-- SEU OBJETIVO --
Dê continuidade ao texto sobre a reforma trabalhista e a greve geral de 1917, começando logo depois da última frase.

-- TEXTO PARA LEITURA --
—————

O governo federal sancionou no dia 13 de julho último a Reforma Trabalhista que altera inúmeros itens e artigos da CLT – Consolidação das Leis do Trabalho, criada em 1943 no governo do então presidente Getúlio Vargas
Neste mesmo mês de julho, só que cem anos antes, acontecia na cidade de São Paulo a primeira greve geral da história do país que está sendo lembrada em razão das circunstâncias do momento político em que vivemos. Este também é um tema serve de reflexão sobre o que pode vir acontecer nas relações de trabalho do Brasil atual Pós-Reforma Trabalhista.
No ano de 1917 a cidade viveu uma situação delicada, bem como inusitada por si só. Em certos lugares as ruas ficaram desertas com o comércio de portas abaixadas, indústrias e seu maquinário desligado, escolas sem aula. Em outros pontos, entretanto, a agitação foi grande com a paisagem urbana sendo coberta por um cenário de confrontos e violência.

—————

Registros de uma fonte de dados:

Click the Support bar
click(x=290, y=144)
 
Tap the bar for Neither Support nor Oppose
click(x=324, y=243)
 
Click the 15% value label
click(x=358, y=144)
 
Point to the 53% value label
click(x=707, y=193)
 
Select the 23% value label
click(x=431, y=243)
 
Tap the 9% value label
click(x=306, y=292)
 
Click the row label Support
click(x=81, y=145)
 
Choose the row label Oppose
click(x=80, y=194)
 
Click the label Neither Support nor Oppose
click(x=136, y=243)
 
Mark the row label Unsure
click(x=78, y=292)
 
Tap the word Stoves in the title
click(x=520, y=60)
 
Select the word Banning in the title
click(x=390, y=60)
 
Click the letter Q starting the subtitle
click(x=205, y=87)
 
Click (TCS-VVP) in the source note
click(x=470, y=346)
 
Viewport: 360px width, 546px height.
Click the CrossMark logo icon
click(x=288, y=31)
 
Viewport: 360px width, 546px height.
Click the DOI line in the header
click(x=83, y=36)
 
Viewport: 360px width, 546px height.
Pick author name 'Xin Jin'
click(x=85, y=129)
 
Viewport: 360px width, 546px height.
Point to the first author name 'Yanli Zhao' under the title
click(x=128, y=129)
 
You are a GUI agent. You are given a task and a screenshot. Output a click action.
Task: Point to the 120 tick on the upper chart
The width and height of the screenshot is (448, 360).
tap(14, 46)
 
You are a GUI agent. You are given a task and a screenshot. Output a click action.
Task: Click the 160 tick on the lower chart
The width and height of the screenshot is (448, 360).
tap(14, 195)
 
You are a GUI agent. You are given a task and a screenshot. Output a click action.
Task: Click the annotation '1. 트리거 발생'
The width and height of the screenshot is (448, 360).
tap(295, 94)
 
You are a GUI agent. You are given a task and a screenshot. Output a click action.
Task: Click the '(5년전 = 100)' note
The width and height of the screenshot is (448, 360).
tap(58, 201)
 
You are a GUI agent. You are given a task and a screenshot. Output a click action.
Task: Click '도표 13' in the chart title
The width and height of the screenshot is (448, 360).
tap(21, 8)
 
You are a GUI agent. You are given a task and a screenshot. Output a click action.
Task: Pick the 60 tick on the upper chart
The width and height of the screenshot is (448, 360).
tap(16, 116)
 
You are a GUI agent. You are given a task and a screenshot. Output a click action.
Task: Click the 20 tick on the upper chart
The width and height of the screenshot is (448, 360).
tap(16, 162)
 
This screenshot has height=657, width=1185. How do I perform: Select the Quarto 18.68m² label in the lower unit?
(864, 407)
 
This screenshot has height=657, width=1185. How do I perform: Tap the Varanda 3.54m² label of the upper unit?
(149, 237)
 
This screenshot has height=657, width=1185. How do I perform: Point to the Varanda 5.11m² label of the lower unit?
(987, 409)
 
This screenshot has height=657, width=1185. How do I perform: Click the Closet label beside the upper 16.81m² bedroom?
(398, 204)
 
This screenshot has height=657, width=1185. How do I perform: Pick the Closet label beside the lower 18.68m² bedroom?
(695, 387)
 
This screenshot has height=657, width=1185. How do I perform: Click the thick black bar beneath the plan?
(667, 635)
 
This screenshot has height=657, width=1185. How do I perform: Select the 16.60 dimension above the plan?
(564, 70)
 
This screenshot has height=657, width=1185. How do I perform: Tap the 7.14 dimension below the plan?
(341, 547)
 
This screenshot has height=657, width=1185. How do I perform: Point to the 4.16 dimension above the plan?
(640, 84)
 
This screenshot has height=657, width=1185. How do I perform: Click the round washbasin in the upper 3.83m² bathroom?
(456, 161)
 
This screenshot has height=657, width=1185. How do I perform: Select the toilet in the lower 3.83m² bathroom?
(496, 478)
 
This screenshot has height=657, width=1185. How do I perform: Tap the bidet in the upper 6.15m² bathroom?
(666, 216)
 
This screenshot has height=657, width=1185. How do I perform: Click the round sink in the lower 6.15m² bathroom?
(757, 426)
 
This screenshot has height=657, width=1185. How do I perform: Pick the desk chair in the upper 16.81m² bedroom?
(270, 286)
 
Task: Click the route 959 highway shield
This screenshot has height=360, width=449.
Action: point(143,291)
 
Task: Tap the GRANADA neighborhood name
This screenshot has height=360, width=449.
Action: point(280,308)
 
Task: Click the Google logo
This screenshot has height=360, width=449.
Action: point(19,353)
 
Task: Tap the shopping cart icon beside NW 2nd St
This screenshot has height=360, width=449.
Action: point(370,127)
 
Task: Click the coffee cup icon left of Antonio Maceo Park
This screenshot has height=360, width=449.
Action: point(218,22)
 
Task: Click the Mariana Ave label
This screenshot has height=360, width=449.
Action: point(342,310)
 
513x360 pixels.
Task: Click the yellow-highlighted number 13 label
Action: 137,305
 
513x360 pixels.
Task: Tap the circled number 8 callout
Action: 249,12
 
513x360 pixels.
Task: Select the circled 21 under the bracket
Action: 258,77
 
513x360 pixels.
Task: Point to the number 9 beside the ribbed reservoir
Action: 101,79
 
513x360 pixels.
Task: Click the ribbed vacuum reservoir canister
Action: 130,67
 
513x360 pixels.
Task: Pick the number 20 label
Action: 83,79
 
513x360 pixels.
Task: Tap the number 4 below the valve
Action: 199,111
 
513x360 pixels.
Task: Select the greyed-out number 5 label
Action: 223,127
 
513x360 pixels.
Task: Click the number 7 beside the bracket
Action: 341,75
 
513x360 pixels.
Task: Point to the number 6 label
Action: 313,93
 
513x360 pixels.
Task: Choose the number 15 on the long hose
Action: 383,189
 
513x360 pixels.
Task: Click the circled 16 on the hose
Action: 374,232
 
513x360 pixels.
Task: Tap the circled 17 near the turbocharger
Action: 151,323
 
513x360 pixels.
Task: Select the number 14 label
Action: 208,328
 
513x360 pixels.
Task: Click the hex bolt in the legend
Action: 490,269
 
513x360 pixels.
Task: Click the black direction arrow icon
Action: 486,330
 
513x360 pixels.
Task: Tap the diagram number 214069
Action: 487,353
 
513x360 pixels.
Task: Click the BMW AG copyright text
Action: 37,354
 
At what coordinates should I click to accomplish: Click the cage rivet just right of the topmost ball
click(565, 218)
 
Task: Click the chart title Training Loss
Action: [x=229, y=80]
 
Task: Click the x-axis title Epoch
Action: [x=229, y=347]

—————

-- RESULTADO DO EXERCÍCIO --
Cerca de 50 mil operários entraram em greve, ou seja, quase 10% da população paulistana da época. O setor mais atingido foi o das fábricas visto que a produção de tecidos, chapéus, sapatos, móveis, fósforos, parafusos, cerveja e farinha foi interrompida em protesto pelo tratamento desumano dado aos trabalhadores. Por consequência o comércio foi afetado, não havia pão e os bondes deixaram de circular. A paralisação durou uma semana registrando cerca de 200 mortes em razão dos diversos confrontos envolvendo operários e policiais.
A greve não começou por causa dos baixos salários, na verdade o início se deu por uma questão pouco comentada nos livros de história, o assédio sexual dos chefes de seção sobre as funcionárias, especialmente nas tecelagens. Além disso, as mulheres ganhavam bem menos que os homens embora desempenhando a mesma função e se reclamava da exploração exagerada do trabalho infantil. Fatos semelhantes se sucediam fábrica por fábrica. Por tudo isso e também por melhores salários e condições de trabalho, os operários foram cruzando os braços sucessivamente, em solidariedade, mesmo sem a existência de um comando de greve. Depois sim o movimento passou a ter cunho político, com a adesão do Cotonifício Crespi, indústria de beneficiamento do algodão e produção de tecidos, localizada na Mooca. A paralisação dessa fábrica foi primordial porque ali trabalhavam diversos italianos e espanhóis, boa parte deles adepta do anarquismo.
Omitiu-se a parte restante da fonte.